We could, but this value is useless for the PE writer and is definitely PDB specific. It's not part of the build id or anything and is really more of an implementation detail of the PDB, so that's why I left it here.

ruiu added inline comments.Feb 28 2018, 3:14 PM
lld/COFF/PDB.cpp
1128–1136

I'm little confused. Builder knows the pdb file it is creating, so it is not clear to me why only the hash computation needs to be done on the caller side. Why can't you do that inside Builder and make Builder return a Signature?

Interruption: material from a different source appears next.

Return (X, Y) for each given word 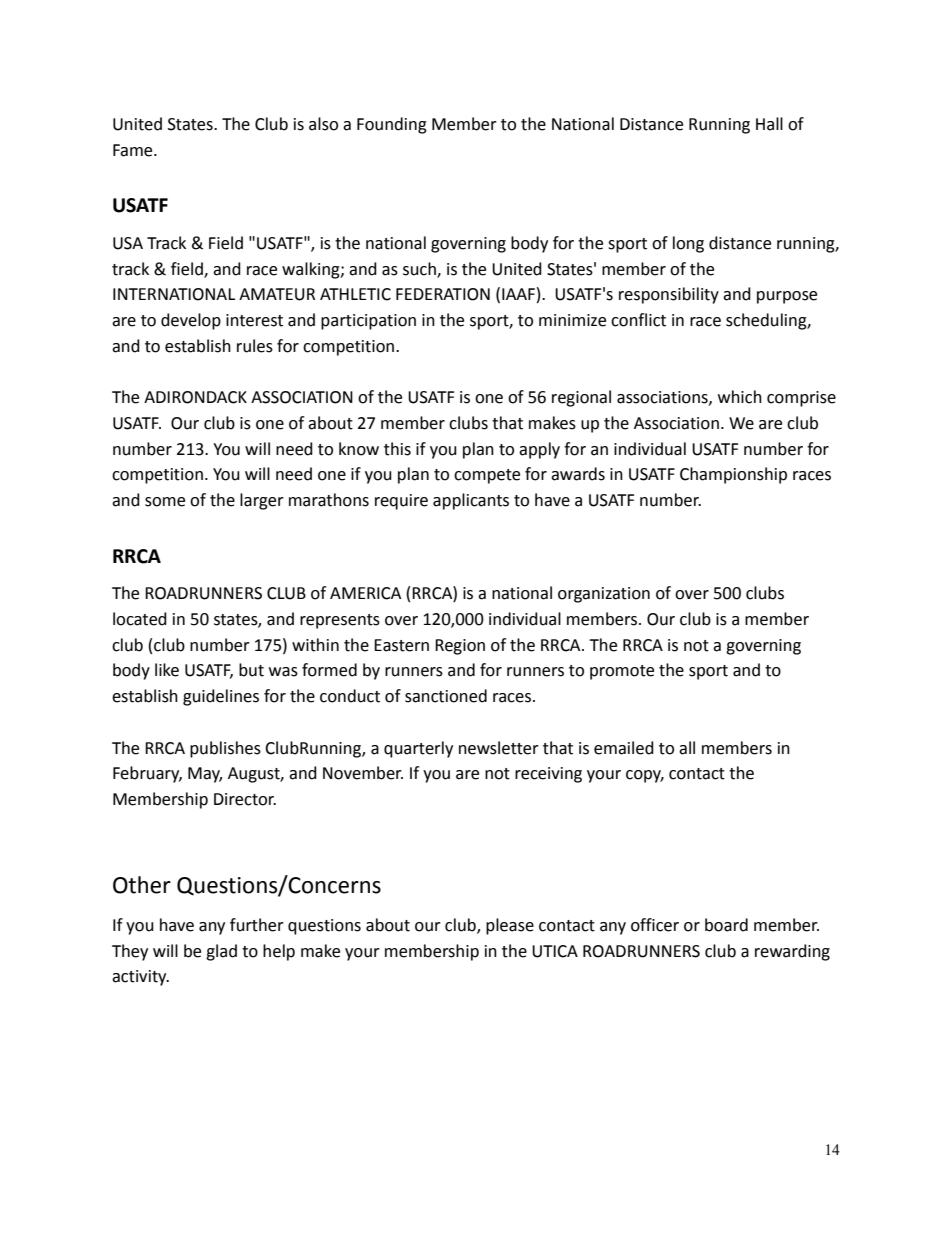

zturner added inline comments.Feb 28 2018, 3:18 PM
lld/COFF/PDB.cpp
1128–1136

It might work. I can try.

zturner updated this revision to Diff 136429.Feb 28 2018, 4:35 PM

Re-write this to have PDBFileBuilder emit the signature. It's still done as the last step though, so that we can drop in a hash in a followup.

This was a little awkward, because in the case of something like yamlToPdb we actually want to use the exact value in the yaml and not recompute it. I made it work by having the InfoStreamBuilder allow you to optionally set the signature, and if it's not set, it will use the computed value.

ruiu accepted this revision.Feb 28 2018, 4:59 PM

LGTM

lld/COFF/PDB.cpp
1058–1059

Uuid

This revision is now accepted and ready to land.Feb 28 2018, 4:59 PM
This revision was automatically updated to reflect the committed changes.
This revision was automatically updated to reflect the committed changes.